Ruth Oniang'o describes why she started the Nairobi-based journal AJFAND and the funding challenge which the journal continues to face even after nearly 20 years of being operational.

"I started this realizing that personally, I had difficulty publishing, I always wanted to, I've always loved editing and sharing information. And I guess I realized that I had difficulty publishing or even when I did, it didn't matter. I mean, what impact was it having on anyone? So when I was at the university, there was money, I was put on the editorial board and investors provided funding to start the journal, but there were no manuscripts. People still wanted to go for the international, peer-reviewed, well-recognized journals, you know? My own area is food science and nutrition. So as soon as I got my full professorship and I left, I said, I'm going to start a journal. ... So the biggest challenge and even up to now has been how to get funding. ... We are published by a Trust so we would like to turn that into a private company to try and generate resources. [Now] we have more manuscripts than we can handle. 300 [inaudible] and yet we put out six issues minimum per year.
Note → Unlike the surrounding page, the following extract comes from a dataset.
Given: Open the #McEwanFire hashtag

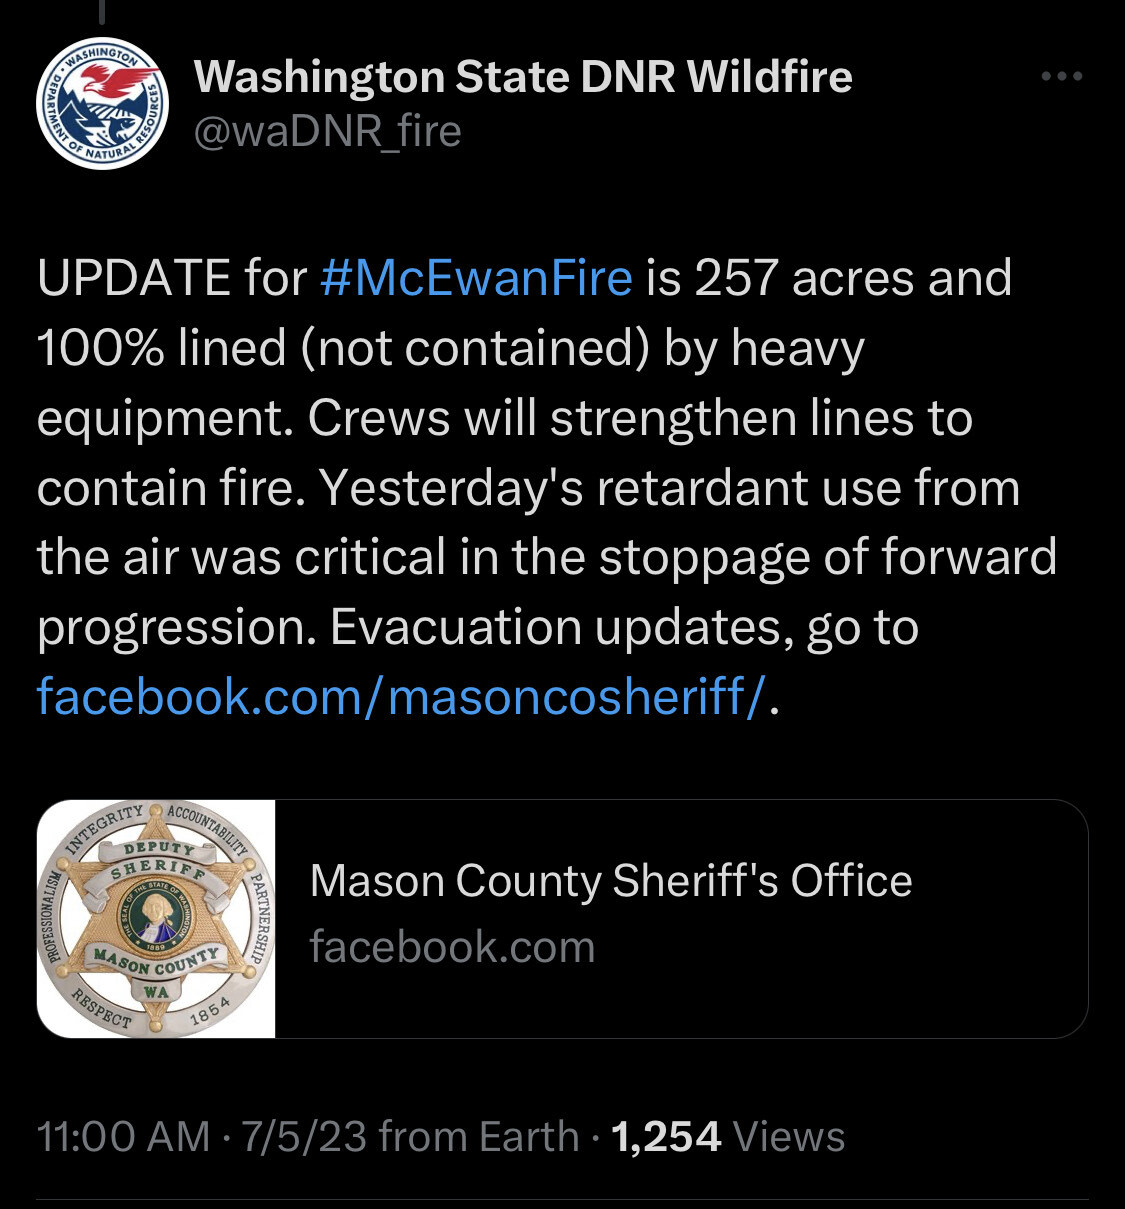Looking at the screenshot, I should tap(476, 278).
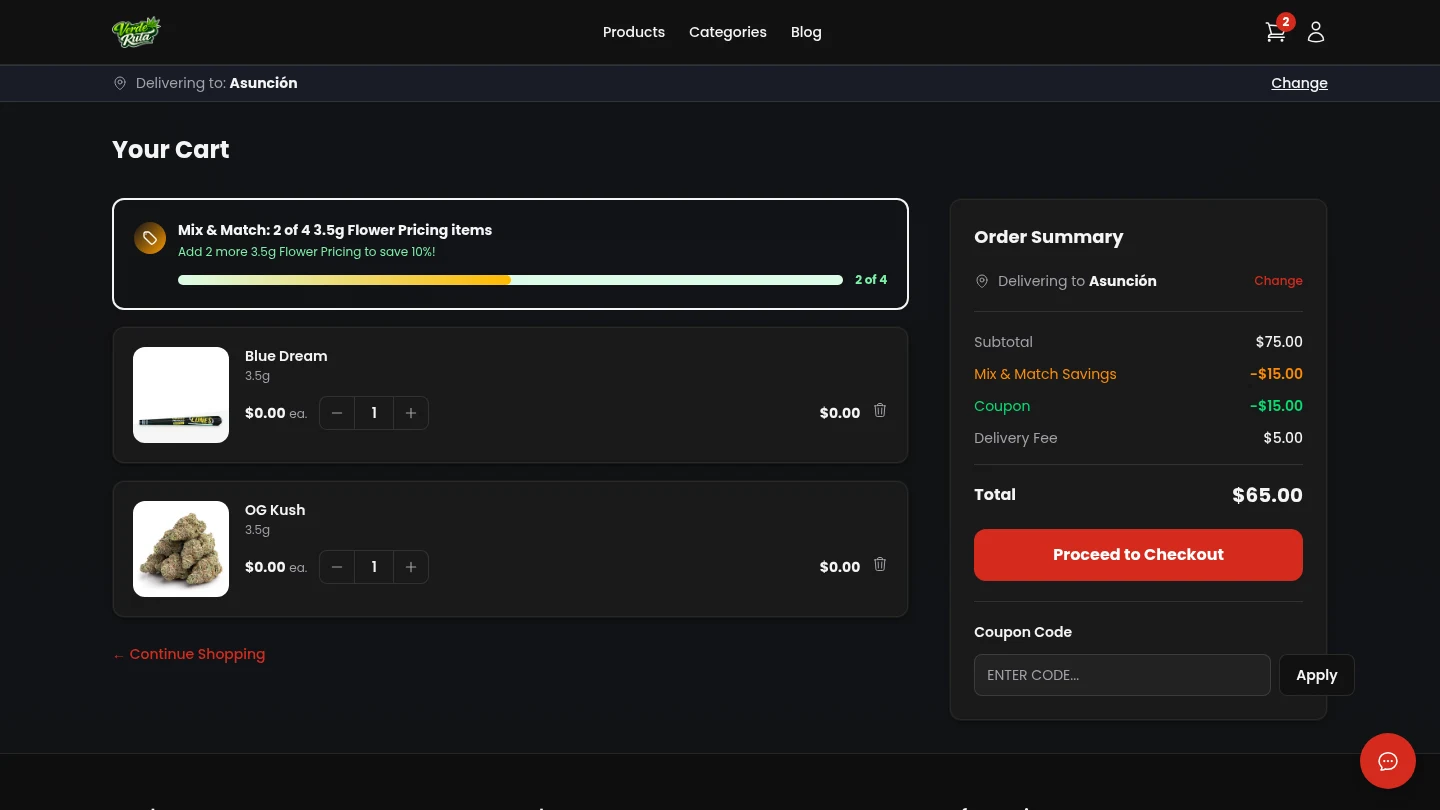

So there's a lot out there that people want to, to share in their own particular fields...it [the journal] serves a need, fills a gap of my African colleagues who want to publish and the universities that we serve still have the motto of either publish or perish. So the challenge then was getting these to be indexed. You know, internationally. We may be addressing African local issues, but we still have to be seen to be competing internationally. That was a challenge and it took us a while before we got into Scopus. And it took a while before even South Africa scholars could publish with us because they kept saying, "where are you indexed? Where are you indexed?" You know? But at least now they have put us in their system. So we are now getting manuscripts from South Africa, so the challenge then became how do we raise funding. Personally I don't get paid in fact I feel I benefit more from it, because it keeps my mind going. I find it very exciting, but I have to run a system that you know that compensates those that help me to run this. So we started to charge authors. We don't charge a whole lot because none of us academics don't earn a lot," (23:14).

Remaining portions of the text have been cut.